What doesn’t this show get right? It satisfies our curiosity about the world and cuisine on multiple levels, and Bourdain’s voice is so clear in this series it’s unmistakable. This isn’t a guy who was plugged into a format, this is a real portrait of a person and his passion for people, food, and the world.
Here’s that number one entry from the book’s preview edition on Amazon Kindle:
1. ANTHONY BOURDAIN
“To me, life without veal stock, pork fat, sausage, organ meat, demi-glace, or even stinky cheese is a life not worth living.” — Anthony Bourdain
Perhaps my favorite reason for loving Reality TV is chef, author and television personality Anthony Bourdain, whose Anthony Bourdain: No Reservations has earned its place as one of my favorite reality shows of all time. The tough-talking, no-nonsense Ramones fan and frequent picker-o-fights in his astonishingly frank series of books including Kitchen Confidential, The Nasty Bits, and Medium Raw: A Bloody Valentine to the World of Food and the People Who Cook has artfully put himself forward as the Poet Laureate slash Arthur Fonzarelli of Food… and damn if he isn’t fun to watch.
I don’t say that just because he’s game to chow down on everything from the familiar to the exotic. Sheep testicles? Check. Fermented shark? Check. It’s his brilliant observational humor, which spills out on camera as easily and naturally as it does in his narrative voiceover, which he pens himself. It’s so good, in fact, that Bourdain’s been personally nominated for Emmys® twice for Outstanding Writing for Nonfiction Programming.
How exactly did a kid who spent his college years working in the seafood restaurants of Provincetown, Massachusetts come to be one of the world’s most watchable globetrotting chowhounds? Well, the adventure began with his 2002 Food Network series A Cook’s Tour, which ran for 35 episodes over two seasons as Bourdain trotted from Tokyo to Thailand sampling local fare. Audiences who hadn’t already been bowled over by Bourdain’s book of the same title fell hard for the guy, and it wasn’t long before The Travel Channel was airing the strangely similar Anthony Bourdain: No Reservations.

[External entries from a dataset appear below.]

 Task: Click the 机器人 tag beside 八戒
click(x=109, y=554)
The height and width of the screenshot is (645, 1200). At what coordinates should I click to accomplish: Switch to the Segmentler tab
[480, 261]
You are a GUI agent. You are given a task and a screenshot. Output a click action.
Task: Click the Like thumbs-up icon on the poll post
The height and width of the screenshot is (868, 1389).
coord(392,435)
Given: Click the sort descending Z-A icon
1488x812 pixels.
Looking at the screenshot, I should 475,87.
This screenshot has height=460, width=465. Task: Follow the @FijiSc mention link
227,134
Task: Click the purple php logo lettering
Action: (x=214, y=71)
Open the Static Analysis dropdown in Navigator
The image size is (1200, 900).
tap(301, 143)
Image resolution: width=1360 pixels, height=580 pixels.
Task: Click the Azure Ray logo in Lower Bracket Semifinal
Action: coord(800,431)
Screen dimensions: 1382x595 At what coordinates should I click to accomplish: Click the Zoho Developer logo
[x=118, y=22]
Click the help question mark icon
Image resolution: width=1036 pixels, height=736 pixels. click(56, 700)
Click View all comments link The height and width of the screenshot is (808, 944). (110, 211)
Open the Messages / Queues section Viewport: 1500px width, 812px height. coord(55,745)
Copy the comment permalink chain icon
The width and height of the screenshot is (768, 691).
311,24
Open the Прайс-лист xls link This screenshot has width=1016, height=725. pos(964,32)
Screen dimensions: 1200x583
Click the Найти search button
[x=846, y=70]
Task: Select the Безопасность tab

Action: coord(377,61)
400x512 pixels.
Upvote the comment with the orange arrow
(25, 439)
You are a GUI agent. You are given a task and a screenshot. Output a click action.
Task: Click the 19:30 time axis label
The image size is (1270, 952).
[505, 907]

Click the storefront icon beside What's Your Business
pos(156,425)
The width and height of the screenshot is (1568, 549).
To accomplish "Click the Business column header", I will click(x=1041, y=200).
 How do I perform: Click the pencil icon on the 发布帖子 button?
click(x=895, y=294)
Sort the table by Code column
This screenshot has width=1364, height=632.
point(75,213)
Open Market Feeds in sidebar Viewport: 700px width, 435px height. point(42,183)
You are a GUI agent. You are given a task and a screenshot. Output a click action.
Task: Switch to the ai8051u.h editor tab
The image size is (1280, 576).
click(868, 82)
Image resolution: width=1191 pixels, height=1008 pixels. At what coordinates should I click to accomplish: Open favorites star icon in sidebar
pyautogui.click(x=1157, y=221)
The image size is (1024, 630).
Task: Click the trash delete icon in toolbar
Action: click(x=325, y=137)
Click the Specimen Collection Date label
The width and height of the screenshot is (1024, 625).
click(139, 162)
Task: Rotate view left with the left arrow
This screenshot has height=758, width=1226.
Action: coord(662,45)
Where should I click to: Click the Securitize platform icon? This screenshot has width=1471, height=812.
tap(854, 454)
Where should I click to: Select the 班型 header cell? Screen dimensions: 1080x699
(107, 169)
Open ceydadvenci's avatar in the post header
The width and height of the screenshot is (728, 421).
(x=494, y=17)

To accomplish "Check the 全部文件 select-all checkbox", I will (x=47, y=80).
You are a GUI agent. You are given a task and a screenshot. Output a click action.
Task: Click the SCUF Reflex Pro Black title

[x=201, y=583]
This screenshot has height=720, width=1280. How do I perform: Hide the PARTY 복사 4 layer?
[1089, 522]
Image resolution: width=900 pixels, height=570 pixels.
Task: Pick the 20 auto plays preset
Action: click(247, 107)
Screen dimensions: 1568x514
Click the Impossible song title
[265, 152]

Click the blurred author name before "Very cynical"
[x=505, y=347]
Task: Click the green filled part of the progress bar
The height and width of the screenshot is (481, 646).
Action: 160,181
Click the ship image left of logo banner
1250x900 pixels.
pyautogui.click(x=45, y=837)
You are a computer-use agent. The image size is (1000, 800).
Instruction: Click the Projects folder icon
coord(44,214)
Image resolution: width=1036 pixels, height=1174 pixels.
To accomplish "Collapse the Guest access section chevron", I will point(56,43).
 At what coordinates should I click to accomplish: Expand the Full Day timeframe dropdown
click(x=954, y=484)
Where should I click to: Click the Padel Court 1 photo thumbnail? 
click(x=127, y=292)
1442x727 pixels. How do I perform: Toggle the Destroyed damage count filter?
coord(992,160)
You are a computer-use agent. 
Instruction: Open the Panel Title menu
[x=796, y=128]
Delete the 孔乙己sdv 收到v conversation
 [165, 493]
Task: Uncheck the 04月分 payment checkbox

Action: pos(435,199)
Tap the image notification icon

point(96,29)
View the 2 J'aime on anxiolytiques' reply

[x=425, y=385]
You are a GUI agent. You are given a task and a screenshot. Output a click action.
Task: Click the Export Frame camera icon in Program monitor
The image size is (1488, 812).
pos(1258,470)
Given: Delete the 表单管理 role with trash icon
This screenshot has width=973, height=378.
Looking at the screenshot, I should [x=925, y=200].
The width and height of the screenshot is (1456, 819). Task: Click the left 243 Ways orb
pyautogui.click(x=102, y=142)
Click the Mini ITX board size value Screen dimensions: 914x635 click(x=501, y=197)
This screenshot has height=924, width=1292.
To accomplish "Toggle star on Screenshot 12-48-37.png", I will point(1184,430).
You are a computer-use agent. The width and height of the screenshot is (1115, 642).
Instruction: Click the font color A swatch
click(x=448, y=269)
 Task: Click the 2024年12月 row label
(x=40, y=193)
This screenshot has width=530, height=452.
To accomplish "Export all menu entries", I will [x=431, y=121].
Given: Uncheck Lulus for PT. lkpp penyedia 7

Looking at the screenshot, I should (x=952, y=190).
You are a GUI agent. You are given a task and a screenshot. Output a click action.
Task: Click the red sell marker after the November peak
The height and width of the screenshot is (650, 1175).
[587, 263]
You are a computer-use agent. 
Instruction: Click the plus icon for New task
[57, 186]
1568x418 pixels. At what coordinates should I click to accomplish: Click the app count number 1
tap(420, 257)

Bourdain’s No Reservations quickly expanded beyond the boundaries of being a “went-here, ate-this” travelogue, broadening to include storylines that often overshadow the mere foodie appeal of the show. Notable episodes include Season Seven’s premiere, “Haiti,” where Bourdain called attention to the nation’s ongoing struggle to rebuild after a massive natural disaster, and Season Two’s finale, “Beirut,” which garnered an Emmy® nomination in 2007 for its hair-raising account of Bourdain and crew’s escape during the early days of the 2006 Israel-Lebanon conflict.
All in all, Bourdain and his shows serve as some of the best reminders of how the genre can be both powerful and entertaining at the same time.
Oh… and I’ll have the black bean snails, please.